As August heats up, so does the Minnesota State Fair a mix of old and new, farm animals and related technology, outdoor concerts and unusual foods on

As August heats up, so does the Minnesota State Fair — a mix of old and new, farm animals and related technology, outdoor concerts and unusual foods on sticks. It’s what’s on the end of some other sticks, however, that has my pantaloons in a bundle. Yes, this month’s focus is on the studio microphone, and I will be geeking on the much-misunderstood subject of phantom power as it applies to both condenser and ribbon mics.


A customer with an Amek Angela console calls about a few nagging problems, the most annoying of which is a buzz in aux-6. (The console is easily 12 years old.) I had the master module brought to the shop for a D&C (where I added a miniheadphone jack) and then scheduled a house call.

The client uses aux-5 and aux-6 for the Cue system; the former was clean while the latter was snot. I had expected the problem to be in the headphone system and was surprised to learn otherwise — after a minimal amount of troubleshooting. The master module still needed some attention, so I addressed each issue while monitoring through the new (and very local) headphone jack.


Two supplies powered the console: one for the audio, phantom and logic, and the other for the LED metering. With the light meter supply off, the buzz was gone (Clue One). The bottom panels were pulled to inspect the various power connections to the motherboard. Once confirming the location of the aux-summing buses, I used a screwdriver (with clip lead to ground) for further interrogation while monitoring via headphones. The six aux-summing buses are physically in order on the momma board; shorting bus six made the buzz go away (Clue Two). There was one additional circuit-board trace next to aux-6, and a quick check of the schematic revealed it to be the phantom power bus.
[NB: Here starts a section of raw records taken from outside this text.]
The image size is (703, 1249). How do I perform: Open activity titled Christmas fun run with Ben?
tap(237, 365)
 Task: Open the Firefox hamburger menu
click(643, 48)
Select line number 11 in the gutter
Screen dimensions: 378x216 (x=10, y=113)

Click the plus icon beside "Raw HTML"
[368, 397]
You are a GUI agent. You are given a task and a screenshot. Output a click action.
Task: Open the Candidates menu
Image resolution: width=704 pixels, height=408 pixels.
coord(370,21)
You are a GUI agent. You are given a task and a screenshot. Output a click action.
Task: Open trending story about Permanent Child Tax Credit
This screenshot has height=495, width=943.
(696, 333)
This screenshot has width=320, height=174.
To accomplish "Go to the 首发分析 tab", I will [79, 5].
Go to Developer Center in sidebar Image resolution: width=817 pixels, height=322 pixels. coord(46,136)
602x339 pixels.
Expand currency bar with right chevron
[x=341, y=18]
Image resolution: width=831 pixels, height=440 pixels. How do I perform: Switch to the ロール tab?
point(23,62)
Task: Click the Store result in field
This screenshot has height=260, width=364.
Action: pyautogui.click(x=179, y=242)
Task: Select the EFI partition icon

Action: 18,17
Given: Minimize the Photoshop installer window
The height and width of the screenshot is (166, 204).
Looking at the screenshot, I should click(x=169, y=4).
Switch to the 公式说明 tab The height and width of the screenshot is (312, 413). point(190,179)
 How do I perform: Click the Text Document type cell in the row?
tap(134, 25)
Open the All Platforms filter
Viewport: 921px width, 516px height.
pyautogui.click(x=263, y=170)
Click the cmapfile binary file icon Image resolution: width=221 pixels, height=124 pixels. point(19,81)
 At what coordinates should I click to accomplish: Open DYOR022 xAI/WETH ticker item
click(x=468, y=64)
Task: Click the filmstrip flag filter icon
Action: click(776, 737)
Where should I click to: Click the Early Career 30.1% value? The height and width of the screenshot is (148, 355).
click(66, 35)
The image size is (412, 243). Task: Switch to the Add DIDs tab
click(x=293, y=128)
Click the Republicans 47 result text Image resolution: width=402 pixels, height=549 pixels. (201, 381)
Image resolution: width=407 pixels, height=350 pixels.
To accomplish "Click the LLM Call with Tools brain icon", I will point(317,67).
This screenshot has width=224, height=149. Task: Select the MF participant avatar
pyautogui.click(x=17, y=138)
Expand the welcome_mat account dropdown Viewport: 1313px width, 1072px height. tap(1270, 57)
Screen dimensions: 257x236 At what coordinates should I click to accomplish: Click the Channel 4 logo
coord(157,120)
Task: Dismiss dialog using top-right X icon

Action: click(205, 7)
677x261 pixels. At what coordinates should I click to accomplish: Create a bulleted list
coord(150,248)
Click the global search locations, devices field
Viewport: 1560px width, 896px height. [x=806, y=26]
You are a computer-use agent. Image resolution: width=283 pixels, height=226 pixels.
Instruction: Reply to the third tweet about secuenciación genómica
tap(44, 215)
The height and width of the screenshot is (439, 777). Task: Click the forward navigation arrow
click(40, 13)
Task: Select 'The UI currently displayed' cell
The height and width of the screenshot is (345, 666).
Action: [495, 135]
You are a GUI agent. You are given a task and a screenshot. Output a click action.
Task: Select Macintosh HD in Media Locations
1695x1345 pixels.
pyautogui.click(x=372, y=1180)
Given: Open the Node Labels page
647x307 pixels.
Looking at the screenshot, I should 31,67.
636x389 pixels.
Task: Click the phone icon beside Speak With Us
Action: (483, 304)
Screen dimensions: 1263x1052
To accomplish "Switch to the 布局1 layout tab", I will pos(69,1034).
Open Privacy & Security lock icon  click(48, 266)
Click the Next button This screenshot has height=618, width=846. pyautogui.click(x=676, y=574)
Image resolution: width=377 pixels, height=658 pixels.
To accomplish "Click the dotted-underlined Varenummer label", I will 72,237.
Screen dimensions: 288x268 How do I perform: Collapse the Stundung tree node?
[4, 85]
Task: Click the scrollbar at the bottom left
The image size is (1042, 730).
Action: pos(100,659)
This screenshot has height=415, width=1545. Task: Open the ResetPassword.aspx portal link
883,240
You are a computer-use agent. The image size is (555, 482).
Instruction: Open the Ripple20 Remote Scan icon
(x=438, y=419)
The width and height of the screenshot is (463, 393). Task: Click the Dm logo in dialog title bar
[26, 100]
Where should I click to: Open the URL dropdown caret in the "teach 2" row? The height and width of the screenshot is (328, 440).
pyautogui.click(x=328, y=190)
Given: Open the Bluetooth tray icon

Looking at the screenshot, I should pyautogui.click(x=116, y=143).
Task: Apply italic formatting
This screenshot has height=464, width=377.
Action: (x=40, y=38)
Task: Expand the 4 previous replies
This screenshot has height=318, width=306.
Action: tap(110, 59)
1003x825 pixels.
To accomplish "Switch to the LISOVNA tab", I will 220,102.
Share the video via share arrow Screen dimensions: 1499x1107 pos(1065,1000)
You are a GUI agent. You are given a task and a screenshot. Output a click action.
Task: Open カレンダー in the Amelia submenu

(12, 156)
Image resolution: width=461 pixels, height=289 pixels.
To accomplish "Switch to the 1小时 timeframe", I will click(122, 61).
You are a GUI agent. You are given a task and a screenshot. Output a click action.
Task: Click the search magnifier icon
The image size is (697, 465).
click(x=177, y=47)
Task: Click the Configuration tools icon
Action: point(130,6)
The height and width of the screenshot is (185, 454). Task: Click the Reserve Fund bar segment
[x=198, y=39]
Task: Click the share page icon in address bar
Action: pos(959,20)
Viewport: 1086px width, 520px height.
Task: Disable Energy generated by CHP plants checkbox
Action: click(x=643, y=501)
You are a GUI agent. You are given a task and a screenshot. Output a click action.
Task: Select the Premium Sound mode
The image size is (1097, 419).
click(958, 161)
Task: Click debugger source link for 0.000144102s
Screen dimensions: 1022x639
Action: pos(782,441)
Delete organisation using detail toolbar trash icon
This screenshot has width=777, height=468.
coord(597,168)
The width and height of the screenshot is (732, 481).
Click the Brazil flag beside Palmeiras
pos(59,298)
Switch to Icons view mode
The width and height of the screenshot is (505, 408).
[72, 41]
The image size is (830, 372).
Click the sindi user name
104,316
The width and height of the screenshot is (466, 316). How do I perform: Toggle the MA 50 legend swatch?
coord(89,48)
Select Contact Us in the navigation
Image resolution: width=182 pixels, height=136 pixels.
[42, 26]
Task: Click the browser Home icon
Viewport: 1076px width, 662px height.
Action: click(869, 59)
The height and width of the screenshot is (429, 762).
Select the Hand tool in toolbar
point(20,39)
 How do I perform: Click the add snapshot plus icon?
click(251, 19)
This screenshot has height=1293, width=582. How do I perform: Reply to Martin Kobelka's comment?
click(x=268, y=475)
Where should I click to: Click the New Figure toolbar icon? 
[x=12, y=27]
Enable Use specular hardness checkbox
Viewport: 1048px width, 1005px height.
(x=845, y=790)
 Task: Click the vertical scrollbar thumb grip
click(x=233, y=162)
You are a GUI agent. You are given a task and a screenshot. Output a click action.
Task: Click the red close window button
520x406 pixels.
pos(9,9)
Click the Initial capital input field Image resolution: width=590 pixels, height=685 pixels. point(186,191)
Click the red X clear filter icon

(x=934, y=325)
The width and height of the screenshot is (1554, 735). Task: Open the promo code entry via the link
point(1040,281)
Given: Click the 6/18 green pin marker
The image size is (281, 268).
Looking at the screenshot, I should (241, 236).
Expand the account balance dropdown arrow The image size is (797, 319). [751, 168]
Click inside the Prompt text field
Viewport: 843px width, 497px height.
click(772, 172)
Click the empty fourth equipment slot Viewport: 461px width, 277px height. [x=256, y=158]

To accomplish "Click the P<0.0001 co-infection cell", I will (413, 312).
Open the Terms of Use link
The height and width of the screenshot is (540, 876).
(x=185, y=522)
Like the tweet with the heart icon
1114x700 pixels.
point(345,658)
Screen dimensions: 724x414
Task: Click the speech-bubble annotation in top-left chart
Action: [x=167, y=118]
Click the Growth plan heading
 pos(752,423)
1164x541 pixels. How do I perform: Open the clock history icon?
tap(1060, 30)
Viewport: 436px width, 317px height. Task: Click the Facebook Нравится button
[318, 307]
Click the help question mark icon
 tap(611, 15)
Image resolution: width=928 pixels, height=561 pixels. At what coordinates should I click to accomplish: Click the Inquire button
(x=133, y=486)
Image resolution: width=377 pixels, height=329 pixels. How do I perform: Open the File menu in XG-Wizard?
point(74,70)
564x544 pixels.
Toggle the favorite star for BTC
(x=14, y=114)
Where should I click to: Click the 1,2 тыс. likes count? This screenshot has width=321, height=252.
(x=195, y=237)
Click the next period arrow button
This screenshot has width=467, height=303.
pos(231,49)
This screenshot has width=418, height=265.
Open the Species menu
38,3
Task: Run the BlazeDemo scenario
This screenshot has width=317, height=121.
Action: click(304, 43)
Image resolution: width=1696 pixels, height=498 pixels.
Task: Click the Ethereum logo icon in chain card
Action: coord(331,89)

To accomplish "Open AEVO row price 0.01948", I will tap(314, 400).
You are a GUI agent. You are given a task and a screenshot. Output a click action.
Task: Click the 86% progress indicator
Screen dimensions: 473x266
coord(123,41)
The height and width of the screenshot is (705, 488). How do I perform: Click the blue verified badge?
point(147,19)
A ‘scope probe on the 48-volt rail revealed an oscillation (Clue Three) that disappeared when the light meter supply was off, yet phantom power was still present. Odd…

The rear-panel access to the light meters and their power connections revealed, via ‘scope, that one of the power rails was indeed oscillating. Here’s where science comes in: High frequencies travel on the outside of a wire, a phenomenon known as “the skin effect.” The power distribution cabling for both supplies travels as one bundle in the console; the close proximity exists for a long enough distance so that the oscillation induced itself into the wire carrying 48 volts to the phantom bus. The short-term fix was a .1µF ceramic cap from the phantom bus to chassis ground. With aux-6 now clean, I accepted the supply for an overhaul at the customer’s earliest convenience.

Note: Phantom power is a common-mode DC signal. Even if the oscillation (which was beyond the range of human hearing) made it to the microphone, it would have been (mostly) canceled by way of the mic preamp’s Common Mode Rejection Ratio (CMRR, the relationship between signal amplification and noise rejection).

I wrestled with this light meter supply many moons ago, as it is the very same one Amek used in the TAC Scorpion. And so, like all geeks who never throw anything away, I had the one schematic that the Angela customer didn’t have; a partial view is shown in Fig. 1. The power supply consists of two LM-338 positive regulators wired in series to create bipolar 18 volts. C9 on the schematic is specified as 10µF (electrolytic), while C10 is .1µF (tantalum) but on the circuit board, both are generic 10µF electrolytic caps. (On the positive regulator, not shown, look for C4 and C5. If this supply is used with the Scorpion, check the phantom supply caps, C13 and C14, as well.)

All of these caps were replaced with 10µF versions of Panasonic’s FC Series, (105° centigrade, switching grade). I paralleled each with a .3µF K Series (a tantalum-grade electrolytic) just for overkill. Three of the old caps tested at 60% of their rated value, and one was no longer a cap. Combine this with the current being drawn over a long cable acting as antenna, and it’s not surprising that this supply oscillated.


Questions about phantom power generate much e-mail. To clear up some of the mystery, let’s see how it applies in a basic way — to condenser and dynamic microphones. Figure 2 shows the essential hardware; 48 volts feeds a pair of 68k-ohm resistors connected to pin-2 and pin-3, the signal pins. The DC “return” path shares pin-1 with the earth/shield connection. A local capacitor keeps the signal clean.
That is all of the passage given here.